Verhaltensauffälligkeiten
Cannabis beruhigt Demenzkranke kaum
Niedrige Dosierungen des Cannabis-Wirkstoffs THC eignen sich offenbar kaum, um Verhaltensauffälligkeiten von Demenzkranken zu lindern. Das hat eine niederländische Studie ergeben.
Veröffentlicht:NIJMEGEN. Die Gereiztheit und Umtriebigkeit vieler Demenzkranker stellt Pfleger und Angehörige vor große Probleme.
Zwar gibt es genügend nicht pharmakologische Ansätze, um neuropsychiatrische Symptome zu lindern, aber dafür fehlen oft die Zeit, das Personal oder schlicht die Kenntnis und der Wille.
Auf der anderen Seite sind nicht pharmakologische Verfahren bei schwerer Agitation und Unruhe oft nicht ausreichend. Neuroleptika sollten solchen Patienten zu Recht nicht dauerhaft verordnet werden, zugelassene medikamentöse Alternativen sucht man jedoch vergeblich.
Immerhin wurde das Problem mittlerweile erkannt - inzwischen gibt es eine ganze Reihe von Studien mit verhaltensauffälligen Demenzpatienten, meist mit Präparaten, die bereits bei anderen Indikationen verwendet werden. So deuten erste Studien mit Analgetika auf einen gewissen Nutzen.
Patienten wurden ruhiger - auch unter Placebo
Dies brachte niederländische Geriater um Dr. Geke van den Elsen von der Universität in Nijmegen auf die Idee, auch einen Therapieversuch mit dem Cannabiswirkstoff Tetrahydrocannabinol (THC) zu starten. THC hat - zumindest in niedrigen Dosierungen - eine analgetische und auch sedierende Wirkung bei einem recht günstigen Risikoprofil.

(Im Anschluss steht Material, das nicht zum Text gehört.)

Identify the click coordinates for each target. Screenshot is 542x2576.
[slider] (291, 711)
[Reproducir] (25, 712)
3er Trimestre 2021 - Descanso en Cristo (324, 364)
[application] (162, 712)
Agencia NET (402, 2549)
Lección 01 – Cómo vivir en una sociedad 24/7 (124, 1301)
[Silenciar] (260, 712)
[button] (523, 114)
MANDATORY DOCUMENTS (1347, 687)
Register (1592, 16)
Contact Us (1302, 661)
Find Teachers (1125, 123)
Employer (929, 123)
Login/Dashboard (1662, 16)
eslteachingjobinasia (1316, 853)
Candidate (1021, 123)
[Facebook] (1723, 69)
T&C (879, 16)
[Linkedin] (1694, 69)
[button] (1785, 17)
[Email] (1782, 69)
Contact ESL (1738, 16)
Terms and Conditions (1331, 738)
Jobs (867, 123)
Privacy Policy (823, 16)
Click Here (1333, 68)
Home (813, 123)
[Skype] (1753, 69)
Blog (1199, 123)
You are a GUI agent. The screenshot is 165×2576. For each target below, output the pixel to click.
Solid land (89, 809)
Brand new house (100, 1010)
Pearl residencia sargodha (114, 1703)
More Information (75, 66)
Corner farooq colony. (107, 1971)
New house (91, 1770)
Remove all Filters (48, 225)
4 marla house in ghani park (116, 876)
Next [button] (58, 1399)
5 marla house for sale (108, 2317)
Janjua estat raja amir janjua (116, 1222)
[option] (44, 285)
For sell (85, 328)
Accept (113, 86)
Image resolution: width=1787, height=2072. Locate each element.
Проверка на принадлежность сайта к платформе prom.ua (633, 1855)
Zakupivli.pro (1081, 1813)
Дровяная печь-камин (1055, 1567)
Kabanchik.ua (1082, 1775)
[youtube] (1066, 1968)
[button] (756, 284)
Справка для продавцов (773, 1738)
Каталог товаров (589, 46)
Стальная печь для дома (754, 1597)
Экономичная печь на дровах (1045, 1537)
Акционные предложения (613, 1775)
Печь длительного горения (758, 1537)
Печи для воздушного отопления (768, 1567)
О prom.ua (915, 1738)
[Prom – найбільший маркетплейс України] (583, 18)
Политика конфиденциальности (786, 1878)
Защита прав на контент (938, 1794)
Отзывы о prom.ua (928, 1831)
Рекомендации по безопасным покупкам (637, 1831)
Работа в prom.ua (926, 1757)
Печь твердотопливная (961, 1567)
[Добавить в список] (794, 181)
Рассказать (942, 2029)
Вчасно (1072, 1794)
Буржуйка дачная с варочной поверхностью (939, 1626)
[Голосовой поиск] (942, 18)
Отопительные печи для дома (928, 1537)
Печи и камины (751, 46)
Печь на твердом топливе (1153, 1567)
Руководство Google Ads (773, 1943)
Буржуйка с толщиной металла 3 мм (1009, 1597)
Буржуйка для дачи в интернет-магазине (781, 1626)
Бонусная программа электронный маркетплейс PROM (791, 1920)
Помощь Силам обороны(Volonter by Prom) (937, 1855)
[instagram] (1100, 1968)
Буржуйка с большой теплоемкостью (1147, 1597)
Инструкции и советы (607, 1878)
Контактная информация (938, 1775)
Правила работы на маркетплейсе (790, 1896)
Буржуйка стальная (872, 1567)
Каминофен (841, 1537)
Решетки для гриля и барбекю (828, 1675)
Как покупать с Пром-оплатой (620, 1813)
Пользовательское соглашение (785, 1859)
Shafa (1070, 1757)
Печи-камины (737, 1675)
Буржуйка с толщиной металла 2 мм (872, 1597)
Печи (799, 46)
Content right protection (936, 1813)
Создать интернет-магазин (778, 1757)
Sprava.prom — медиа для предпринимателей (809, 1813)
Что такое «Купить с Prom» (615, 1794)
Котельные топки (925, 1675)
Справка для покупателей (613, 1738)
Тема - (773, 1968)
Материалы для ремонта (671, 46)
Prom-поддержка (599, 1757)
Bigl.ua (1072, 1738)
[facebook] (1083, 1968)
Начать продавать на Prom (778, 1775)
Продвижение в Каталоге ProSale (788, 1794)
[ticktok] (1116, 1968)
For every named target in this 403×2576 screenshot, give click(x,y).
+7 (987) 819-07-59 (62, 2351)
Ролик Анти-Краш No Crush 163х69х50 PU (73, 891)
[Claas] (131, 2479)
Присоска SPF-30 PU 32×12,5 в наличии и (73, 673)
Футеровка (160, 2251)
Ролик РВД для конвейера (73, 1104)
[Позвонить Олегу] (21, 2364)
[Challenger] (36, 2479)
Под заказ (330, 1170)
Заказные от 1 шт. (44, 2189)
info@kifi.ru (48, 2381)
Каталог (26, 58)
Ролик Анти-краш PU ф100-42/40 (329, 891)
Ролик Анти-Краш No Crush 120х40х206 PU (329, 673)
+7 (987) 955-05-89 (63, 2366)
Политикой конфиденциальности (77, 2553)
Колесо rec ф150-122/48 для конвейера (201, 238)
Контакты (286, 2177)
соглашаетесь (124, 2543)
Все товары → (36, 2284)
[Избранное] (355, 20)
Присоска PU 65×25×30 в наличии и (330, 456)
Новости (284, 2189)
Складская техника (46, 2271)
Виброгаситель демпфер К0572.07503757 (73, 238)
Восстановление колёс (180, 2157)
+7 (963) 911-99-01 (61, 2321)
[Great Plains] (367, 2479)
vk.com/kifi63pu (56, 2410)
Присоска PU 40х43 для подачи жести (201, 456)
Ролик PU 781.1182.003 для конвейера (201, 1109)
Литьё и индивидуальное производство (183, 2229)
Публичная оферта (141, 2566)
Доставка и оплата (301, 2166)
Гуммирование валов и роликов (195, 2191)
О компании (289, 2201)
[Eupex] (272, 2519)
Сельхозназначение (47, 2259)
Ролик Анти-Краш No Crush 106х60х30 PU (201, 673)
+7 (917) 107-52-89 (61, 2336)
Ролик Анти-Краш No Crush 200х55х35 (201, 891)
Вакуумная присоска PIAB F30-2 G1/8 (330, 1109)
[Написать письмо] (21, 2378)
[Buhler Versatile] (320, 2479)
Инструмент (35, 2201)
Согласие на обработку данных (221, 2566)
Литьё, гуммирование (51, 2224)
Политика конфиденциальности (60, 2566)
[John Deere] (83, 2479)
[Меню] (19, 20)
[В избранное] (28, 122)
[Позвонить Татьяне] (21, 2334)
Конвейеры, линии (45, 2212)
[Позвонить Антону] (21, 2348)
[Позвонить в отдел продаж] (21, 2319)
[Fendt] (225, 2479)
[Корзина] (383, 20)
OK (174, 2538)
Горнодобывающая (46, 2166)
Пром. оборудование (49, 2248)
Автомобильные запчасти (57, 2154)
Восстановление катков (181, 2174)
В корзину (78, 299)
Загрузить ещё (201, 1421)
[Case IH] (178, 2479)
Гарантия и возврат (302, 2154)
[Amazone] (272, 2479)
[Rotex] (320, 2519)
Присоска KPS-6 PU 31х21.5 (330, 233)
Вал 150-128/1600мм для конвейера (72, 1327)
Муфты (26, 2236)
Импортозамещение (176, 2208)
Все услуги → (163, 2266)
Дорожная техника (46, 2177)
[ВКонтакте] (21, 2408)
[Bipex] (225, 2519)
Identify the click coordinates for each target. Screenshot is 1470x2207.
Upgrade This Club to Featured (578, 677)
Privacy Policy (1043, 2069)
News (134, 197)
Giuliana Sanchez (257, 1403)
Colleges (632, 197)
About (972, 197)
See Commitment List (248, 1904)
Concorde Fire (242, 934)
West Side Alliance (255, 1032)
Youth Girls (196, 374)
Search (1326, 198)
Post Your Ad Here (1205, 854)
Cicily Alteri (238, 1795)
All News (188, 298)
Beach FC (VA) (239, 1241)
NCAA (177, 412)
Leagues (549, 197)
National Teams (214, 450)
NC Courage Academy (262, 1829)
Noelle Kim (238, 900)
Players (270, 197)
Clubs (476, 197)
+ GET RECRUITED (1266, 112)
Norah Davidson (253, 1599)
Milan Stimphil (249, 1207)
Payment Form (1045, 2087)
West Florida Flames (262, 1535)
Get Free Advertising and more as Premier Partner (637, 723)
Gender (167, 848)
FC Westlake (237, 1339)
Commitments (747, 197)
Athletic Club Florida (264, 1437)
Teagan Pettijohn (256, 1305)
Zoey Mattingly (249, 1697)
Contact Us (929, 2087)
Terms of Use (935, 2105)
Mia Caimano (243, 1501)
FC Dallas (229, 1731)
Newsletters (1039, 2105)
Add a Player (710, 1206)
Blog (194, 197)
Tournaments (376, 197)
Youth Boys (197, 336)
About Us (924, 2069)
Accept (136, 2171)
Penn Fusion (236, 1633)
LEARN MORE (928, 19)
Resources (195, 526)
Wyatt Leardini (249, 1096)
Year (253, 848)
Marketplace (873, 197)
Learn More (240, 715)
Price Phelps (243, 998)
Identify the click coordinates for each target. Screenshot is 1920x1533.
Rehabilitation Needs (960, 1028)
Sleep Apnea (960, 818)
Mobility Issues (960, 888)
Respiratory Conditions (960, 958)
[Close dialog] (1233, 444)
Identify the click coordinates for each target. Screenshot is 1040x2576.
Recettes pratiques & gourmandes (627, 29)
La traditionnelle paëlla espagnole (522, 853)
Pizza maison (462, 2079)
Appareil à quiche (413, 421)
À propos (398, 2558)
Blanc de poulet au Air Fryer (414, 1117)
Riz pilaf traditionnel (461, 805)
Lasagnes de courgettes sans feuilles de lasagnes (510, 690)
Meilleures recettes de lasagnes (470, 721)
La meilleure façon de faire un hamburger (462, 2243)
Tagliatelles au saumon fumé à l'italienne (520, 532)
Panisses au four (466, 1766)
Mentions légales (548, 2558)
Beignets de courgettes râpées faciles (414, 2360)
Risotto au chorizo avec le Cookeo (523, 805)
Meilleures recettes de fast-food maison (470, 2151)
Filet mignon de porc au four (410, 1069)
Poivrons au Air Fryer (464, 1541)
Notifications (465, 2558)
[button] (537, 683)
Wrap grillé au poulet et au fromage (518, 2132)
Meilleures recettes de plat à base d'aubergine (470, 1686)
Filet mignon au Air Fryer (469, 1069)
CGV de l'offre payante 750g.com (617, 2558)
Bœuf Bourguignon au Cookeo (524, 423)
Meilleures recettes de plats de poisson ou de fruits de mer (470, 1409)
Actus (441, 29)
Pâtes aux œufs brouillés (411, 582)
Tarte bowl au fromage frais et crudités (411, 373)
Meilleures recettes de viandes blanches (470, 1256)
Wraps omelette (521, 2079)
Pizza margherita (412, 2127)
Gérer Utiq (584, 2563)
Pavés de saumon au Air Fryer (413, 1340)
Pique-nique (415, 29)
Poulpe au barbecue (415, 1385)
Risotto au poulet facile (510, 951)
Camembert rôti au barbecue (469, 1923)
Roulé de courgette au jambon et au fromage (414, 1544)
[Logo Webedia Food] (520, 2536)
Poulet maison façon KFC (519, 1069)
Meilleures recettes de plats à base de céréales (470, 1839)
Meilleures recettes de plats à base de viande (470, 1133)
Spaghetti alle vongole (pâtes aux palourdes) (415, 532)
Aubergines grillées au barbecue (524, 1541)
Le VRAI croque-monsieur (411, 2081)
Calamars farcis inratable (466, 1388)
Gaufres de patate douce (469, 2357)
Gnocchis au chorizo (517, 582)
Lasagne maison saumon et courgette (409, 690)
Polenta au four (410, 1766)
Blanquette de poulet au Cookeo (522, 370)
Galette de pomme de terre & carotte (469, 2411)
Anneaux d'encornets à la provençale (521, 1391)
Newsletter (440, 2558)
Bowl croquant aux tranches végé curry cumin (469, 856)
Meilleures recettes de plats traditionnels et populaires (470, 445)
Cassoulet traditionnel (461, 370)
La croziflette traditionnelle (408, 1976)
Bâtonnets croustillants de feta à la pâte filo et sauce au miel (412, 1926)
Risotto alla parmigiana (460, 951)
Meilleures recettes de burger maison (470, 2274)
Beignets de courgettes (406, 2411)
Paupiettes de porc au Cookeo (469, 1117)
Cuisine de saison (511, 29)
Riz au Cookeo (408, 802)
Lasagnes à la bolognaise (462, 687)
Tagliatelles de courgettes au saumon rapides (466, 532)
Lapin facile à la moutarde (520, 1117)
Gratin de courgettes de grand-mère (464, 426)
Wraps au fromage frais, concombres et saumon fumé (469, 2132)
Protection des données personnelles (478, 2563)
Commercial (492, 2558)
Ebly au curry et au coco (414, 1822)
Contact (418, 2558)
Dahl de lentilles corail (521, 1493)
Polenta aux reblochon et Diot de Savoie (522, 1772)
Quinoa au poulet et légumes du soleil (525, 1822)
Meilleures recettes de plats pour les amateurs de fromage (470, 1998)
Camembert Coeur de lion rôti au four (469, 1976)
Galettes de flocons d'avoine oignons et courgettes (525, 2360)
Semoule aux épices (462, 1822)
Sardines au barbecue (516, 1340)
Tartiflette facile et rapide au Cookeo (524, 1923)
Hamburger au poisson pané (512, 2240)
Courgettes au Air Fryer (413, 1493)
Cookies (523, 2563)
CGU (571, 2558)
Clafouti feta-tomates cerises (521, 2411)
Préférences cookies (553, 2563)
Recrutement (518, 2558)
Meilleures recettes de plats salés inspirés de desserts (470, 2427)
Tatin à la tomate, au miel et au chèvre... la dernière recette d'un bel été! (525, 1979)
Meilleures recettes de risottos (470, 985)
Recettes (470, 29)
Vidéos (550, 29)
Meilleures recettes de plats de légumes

Kleinere Studien bei Demenzpatienten schienen einen positiven Einfluss auf das Verhalten nahezulegen, schreiben die Ärzte um van den Elsen.
Für ihre Phase-II-Studie konnten sie 50 Demenzpatienten mit moderaten Verhaltensauffälligkeiten gewinnen (Neurology 2015; 84(23):2338-2346). Erforderlich waren ein Wert von mindestens 10 Punkten nach dem Neuropsychiatrischen Inventar (NPI) und Probleme wie Agitation, Aggression oder motorische Unruhe über mindestens einen Monat hinweg.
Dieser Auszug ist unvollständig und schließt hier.